WRITTEN REQUEST: Convert the lines below into a numbered list, leaving out any blank lines.
═══ PROVIDED DATA
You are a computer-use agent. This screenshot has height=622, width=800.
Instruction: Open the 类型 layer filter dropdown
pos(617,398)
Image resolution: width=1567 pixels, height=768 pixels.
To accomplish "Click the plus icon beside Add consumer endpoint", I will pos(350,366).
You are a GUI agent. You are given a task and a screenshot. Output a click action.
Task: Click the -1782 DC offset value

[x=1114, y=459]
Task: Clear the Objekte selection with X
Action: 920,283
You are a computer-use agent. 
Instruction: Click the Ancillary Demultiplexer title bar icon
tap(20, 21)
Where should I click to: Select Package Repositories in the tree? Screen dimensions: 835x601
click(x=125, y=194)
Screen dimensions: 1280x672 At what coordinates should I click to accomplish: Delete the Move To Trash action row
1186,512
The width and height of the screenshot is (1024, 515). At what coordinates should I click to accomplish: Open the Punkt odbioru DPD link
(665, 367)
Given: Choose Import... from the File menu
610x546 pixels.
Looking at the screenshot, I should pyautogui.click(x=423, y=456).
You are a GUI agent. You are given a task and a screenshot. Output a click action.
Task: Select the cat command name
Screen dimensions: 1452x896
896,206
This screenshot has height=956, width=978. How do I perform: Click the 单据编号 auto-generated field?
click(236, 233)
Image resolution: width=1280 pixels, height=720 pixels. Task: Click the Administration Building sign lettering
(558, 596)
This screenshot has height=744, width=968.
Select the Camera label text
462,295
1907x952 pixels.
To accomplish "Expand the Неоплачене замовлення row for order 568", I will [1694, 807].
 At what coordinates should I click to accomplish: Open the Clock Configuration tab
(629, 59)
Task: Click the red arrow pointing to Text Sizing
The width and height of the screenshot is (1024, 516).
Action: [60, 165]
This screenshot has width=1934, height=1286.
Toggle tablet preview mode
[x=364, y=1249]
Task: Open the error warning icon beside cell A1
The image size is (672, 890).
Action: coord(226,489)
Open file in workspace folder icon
══════
TASK OUTPUT:
1. You are a computer-use agent. This screenshot has height=622, width=800.
2. Instruction: Open the 类型 layer filter dropdown
3. pos(617,398)
4. Image resolution: width=1567 pixels, height=768 pixels.
5. To accomplish "Click the plus icon beside Add consumer endpoint", I will pos(350,366).
6. You are a GUI agent. You are given a task and a screenshot. Output a click action.
7. Task: Click the -1782 DC offset value
8. [x=1114, y=459]
9. Task: Clear the Objekte selection with X
10. Action: 920,283
11. You are a computer-use agent. 
12. Instruction: Click the Ancillary Demultiplexer title bar icon
13. tap(20, 21)
14. Where should I click to: Select Package Repositories in the tree? Screen dimensions: 835x601
15. click(x=125, y=194)
16. Screen dimensions: 1280x672 At what coordinates should I click to accomplish: Delete the Move To Trash action row
17. 1186,512
18. The width and height of the screenshot is (1024, 515). At what coordinates should I click to accomplish: Open the Punkt odbioru DPD link
19. (665, 367)
20. Given: Choose Import... from the File menu
21. 610x546 pixels.
22. Looking at the screenshot, I should pyautogui.click(x=423, y=456).
23. You are a GUI agent. You are given a task and a screenshot. Output a click action.
24. Task: Select the cat command name
25. Screen dimensions: 1452x896
26. 896,206
27. This screenshot has height=956, width=978. How do I perform: Click the 单据编号 auto-generated field?
28. click(236, 233)
29. Image resolution: width=1280 pixels, height=720 pixels. Task: Click the Administration Building sign lettering
30. (558, 596)
31. This screenshot has height=744, width=968.
32. Select the Camera label text
33. 462,295
34. 1907x952 pixels.
35. To accomplish "Expand the Неоплачене замовлення row for order 568", I will [1694, 807].
36.  At what coordinates should I click to accomplish: Open the Clock Configuration tab
37. (629, 59)
38. Task: Click the red arrow pointing to Text Sizing
39. The width and height of the screenshot is (1024, 516).
40. Action: [60, 165]
41. This screenshot has width=1934, height=1286.
42. Toggle tablet preview mode
43. [x=364, y=1249]
44. Task: Open the error warning icon beside cell A1
45. The image size is (672, 890).
46. Action: coord(226,489)
47. Open file in workspace folder icon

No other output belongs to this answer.